Dataset entries →

^^^^^^^^

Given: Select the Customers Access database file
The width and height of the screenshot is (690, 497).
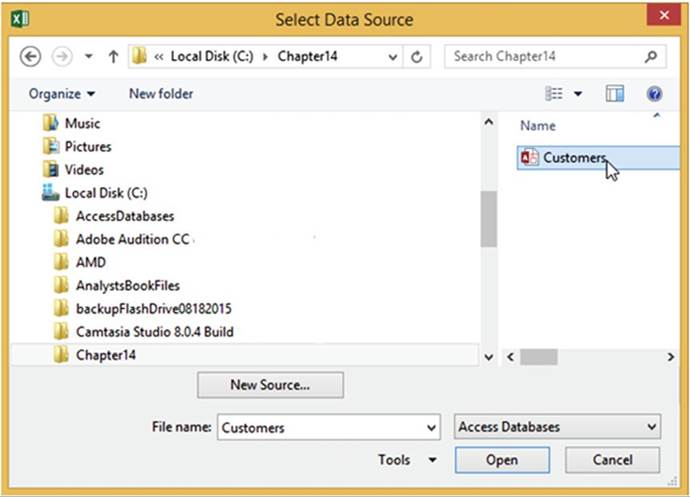Looking at the screenshot, I should point(574,158).
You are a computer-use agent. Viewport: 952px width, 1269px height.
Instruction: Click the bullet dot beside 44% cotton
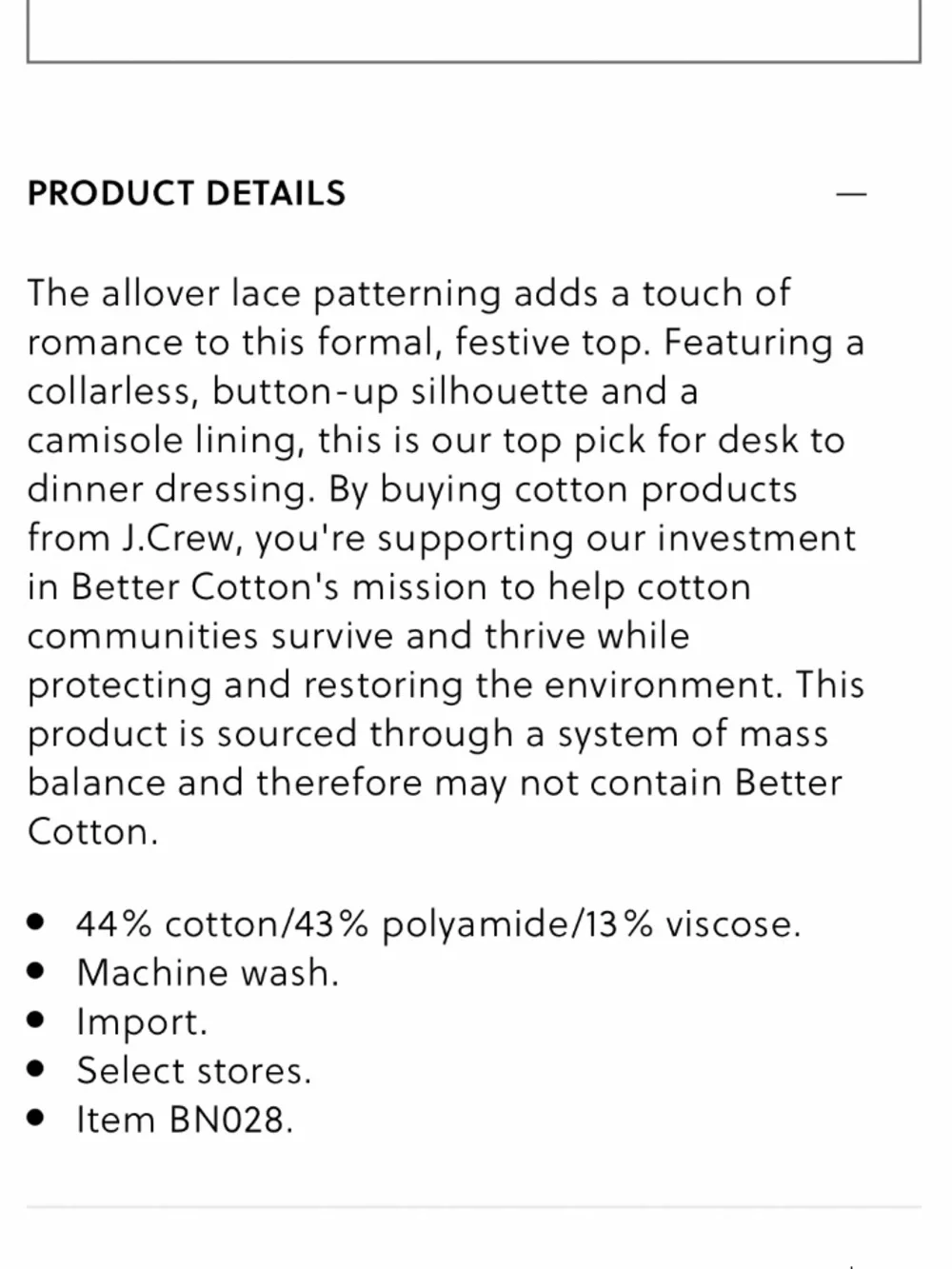tap(37, 922)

^^^^^^^^

Problem to work on → In the answer, the lines from the one containing "Instruction: Click the" to the end of the records above must be written out exactly, both ends included; the pictures must not appear.

Response area →
Instruction: Click the bullet dot beside 44% cotton
tap(37, 922)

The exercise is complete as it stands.